If you are Vegan, Glutenfree, a clean eater or on a specific diet, this Quinoa Biryani Pilaf is custom designed for you. I have tested the recipe multiple times to bring to you a lip smacking Biryani Pilaf that will soon become your absolute favourite.

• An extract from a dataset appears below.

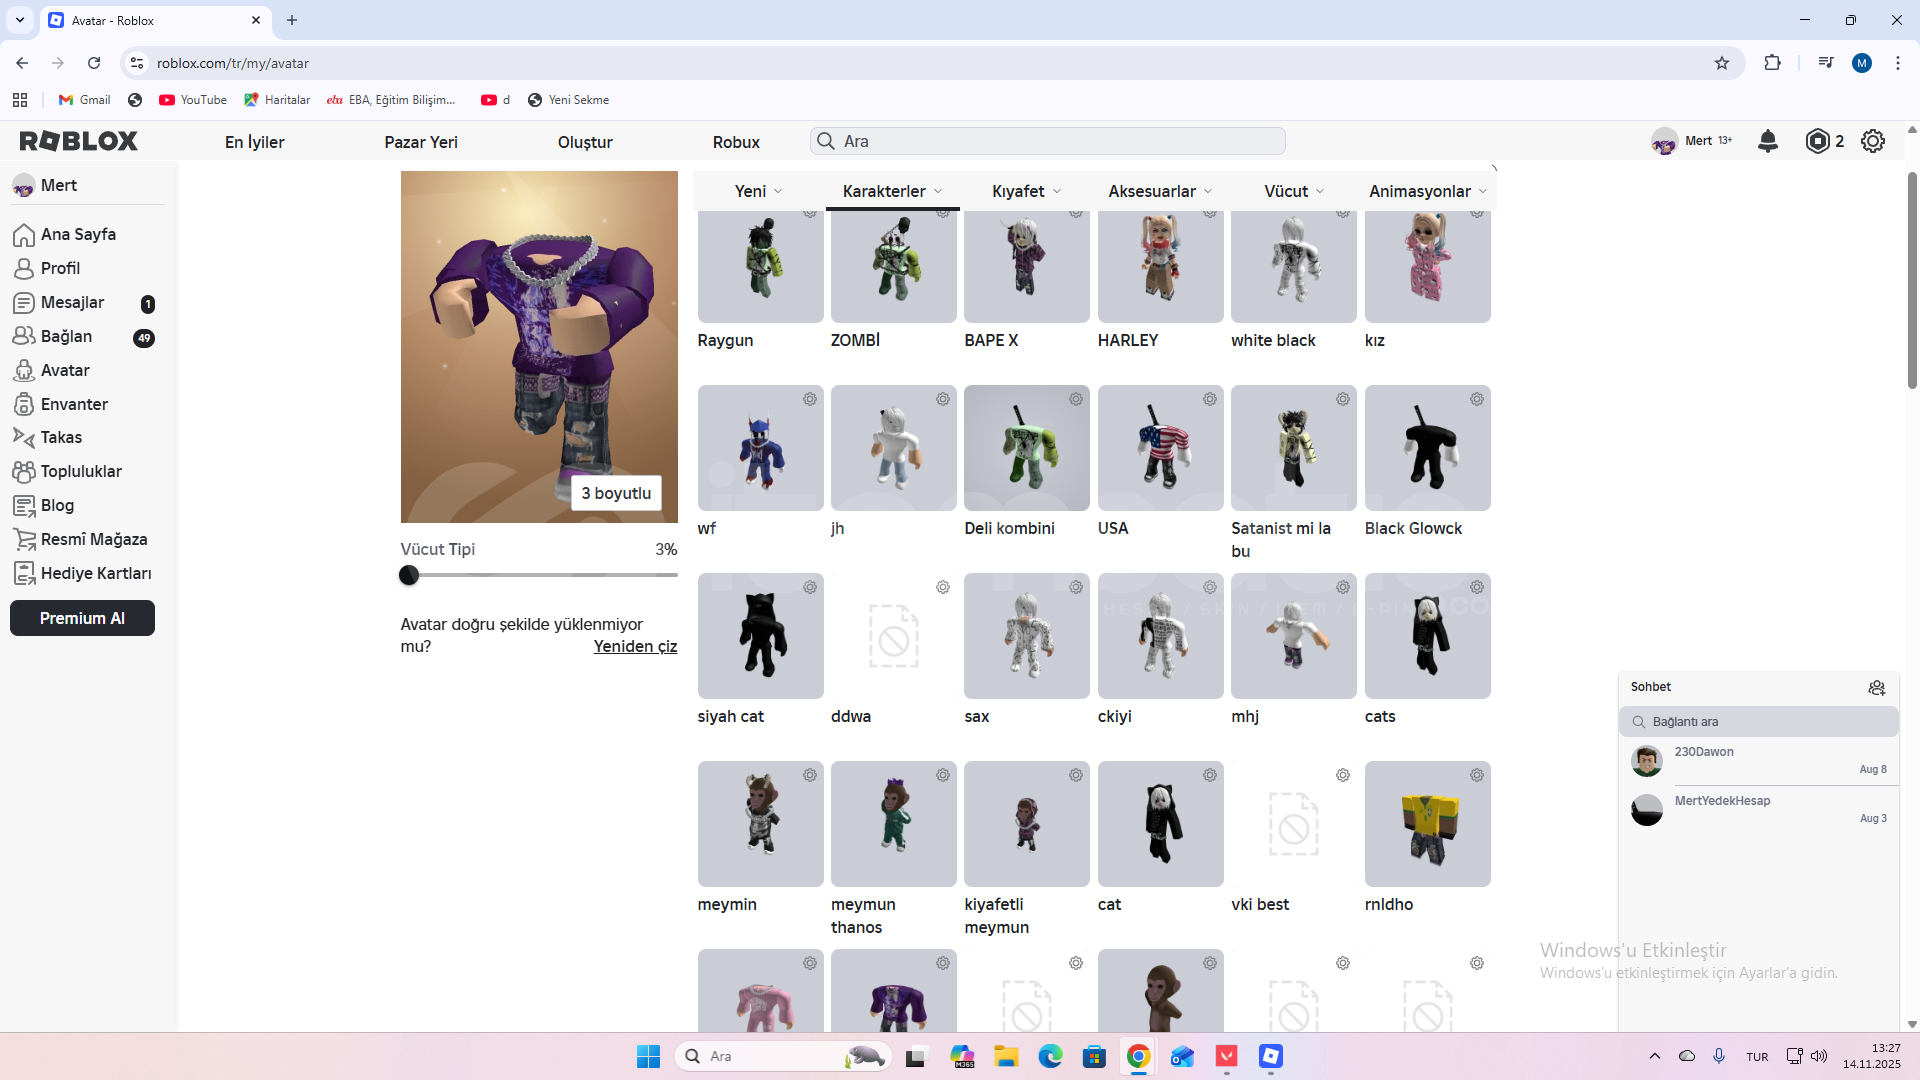Select the Deli kombini outfit thumbnail

(x=1026, y=448)
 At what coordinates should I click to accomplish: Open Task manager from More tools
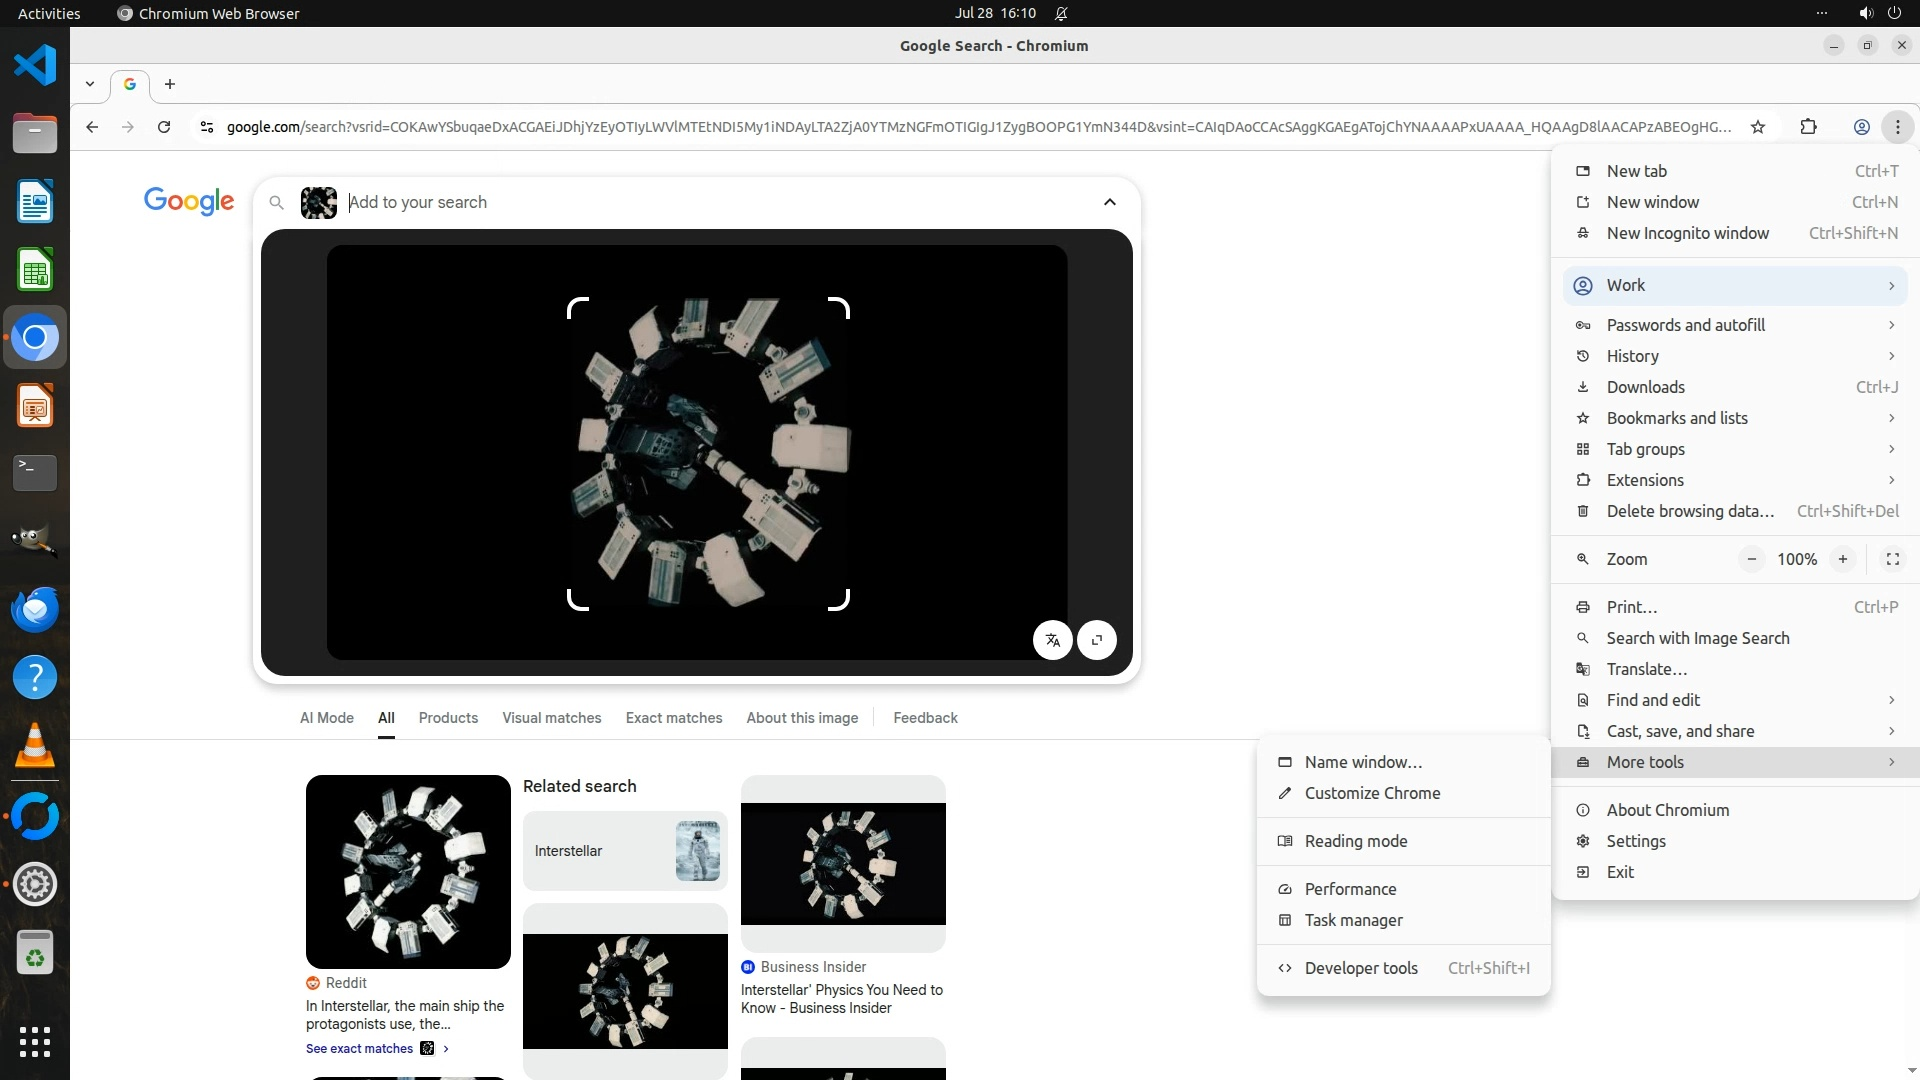[x=1353, y=920]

Don’t believe me? Try it once!!
Do tag me on Instagram @supaintsonplates #supaintsonplates, if you make my Vegan Quinoa Biryani Pilaf. I would be delighted to hear from you!
QUINOA BIRYANI PILAF
Vegan, Glutenfree, nourishing and delicious. This flavourful Quinoa Biryani Pilaf is a must try..
- 1.5 Cup Quinoa
- 3 Cups Water
- 1 tsp Cumin
- 2-3 Bay Leaf
- 3-4 Cloves
- 1/4 tsp Turmeric
- 2 tsp Biryani Masala
- 2 tbsp Mustard Oil
- 2 tsp Vegetable Oil
- 1 Onion sliced
- 1 tbsp ginger garlic paste
- Salt to taste
- Saffron few strands
- 1/4 Cup Almond Milk
- 8-10 Cashews pan fried
- 2 tbsp Green Chickpeas boiled
- Fresh Mint handful
- 1 tbsp Pomegranate Arils to garnish
- Mix Almond Milk and Saffron and keep aside
- Add Oil to a hot pan. Add Onions and fry on a low flame until brown and crisp
- Remove the Onions from the Oil
- In the same Oil add Cumin, Cloves and Bay leaf and cook for a minute until fragrant
- Add Ginger Garlic paste and cook until light brown
- Add the Quinoa, Salt, Water. Cover and cook for about 15 minutes until the Quinoa is 90% cooked
- In a small pan add 2 tsp Oil, once hot add Turmeric and Shan Pilau Biryani Masala. Sautee for a minute and keep aside
- Remove 5-6 tbsp of Quinoa from the pan and keep aside
- Add the Turmeric and Shan Masala mix to the remaining Quinoa and mix gently with the help of a fork
- Take a heavy bottom pan and add one layer of the yellow Quinoa, followed by some fried Onions, green Chickpeas, Mint and a drizzle of the Saffron Milk. Add a layer of the white Quinoa and continue until you have used all the Quinoa, Green Chickpeas and Saffron Milk. (Save some fried Onion and Mint for garnish)
- Cover the pan and cook the Quinoa on a low flame for about 10-12 minutes
- Once the Quinoa is cooked, transfer to a plate and top with fried Cashews, Pomegranate, fried Onions and Fresh Mint
- Serve with some Salad and Coconut Yogurt Raita
Mine burned in the instant pot during the tomato puree step. I continued with the recipe but got a burn notice before it came to full pressure. So I simmered it on the low saute setting checking after five minutes, and the liquid was pretty much absorbed. The quinoa wasn’t totally cooked, and it looked kind of wet and gloppy although there really wasn’t enough liquid to continue cooking it. However, despite all of that, it tasted pretty good! Especially with some vegan yogurt on top.
Please don’t cook Quinoa in an instant pot. My recipe does not use an instant pot. Use a skillet, karahi or a sauce pan. Quinoa is very different from rice and hence will get mushy in an instant pot.
Please do try the recipe again as per the instructions and I’m sure it will taste even better.